▸ **TASK BRIEF**: Exactly the lines below from the line with "You are a GUI" through the line with "1297x683 pixels. How" must make up the answer, both ends included and pictures left out.

★ ★ ★ ★

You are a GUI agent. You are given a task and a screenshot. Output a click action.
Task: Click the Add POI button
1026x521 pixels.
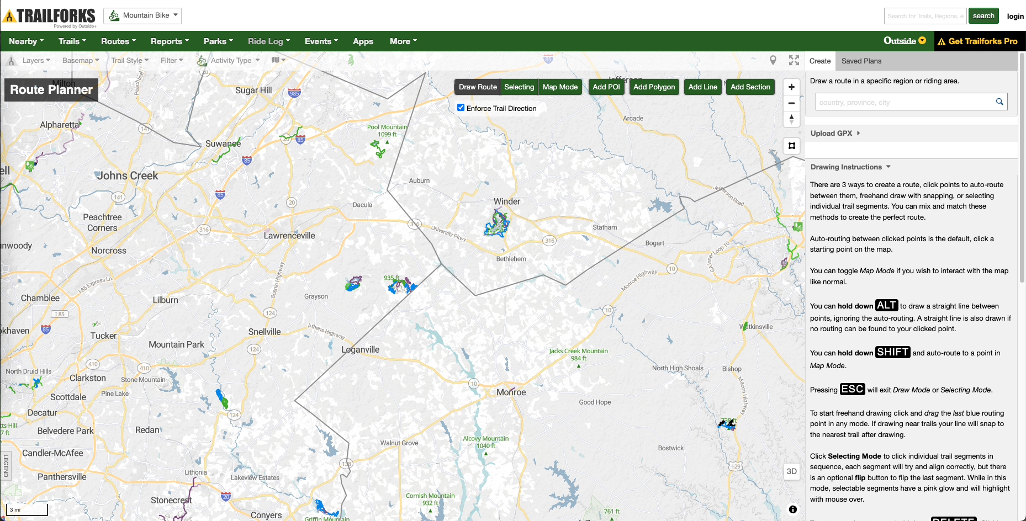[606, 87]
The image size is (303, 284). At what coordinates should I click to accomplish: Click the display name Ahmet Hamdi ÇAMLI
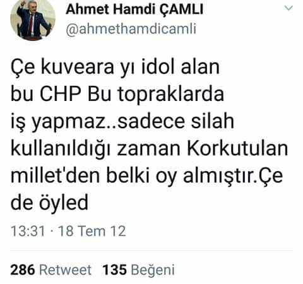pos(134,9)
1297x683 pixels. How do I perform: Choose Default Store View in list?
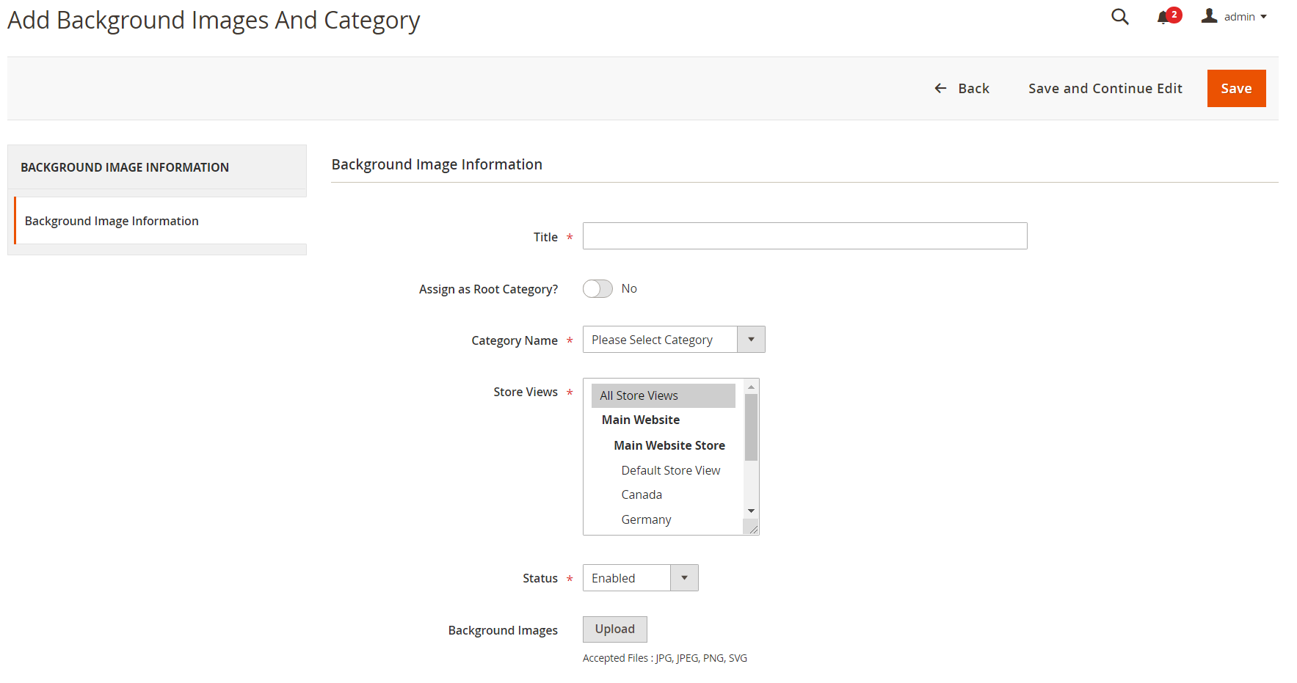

★ ★ ★ ★

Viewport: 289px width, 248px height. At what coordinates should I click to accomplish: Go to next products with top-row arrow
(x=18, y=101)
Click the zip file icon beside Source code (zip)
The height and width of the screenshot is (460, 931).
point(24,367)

★ ★ ★ ★

▸ **RESULT FOR THIS TASK**:
You are a GUI agent. You are given a task and a screenshot. Output a click action.
Task: Click the Add POI button
1026x521 pixels.
[606, 87]
The image size is (303, 284). At what coordinates should I click to accomplish: Click the display name Ahmet Hamdi ÇAMLI
pos(134,9)
1297x683 pixels. How do I perform: Choose Default Store View in list?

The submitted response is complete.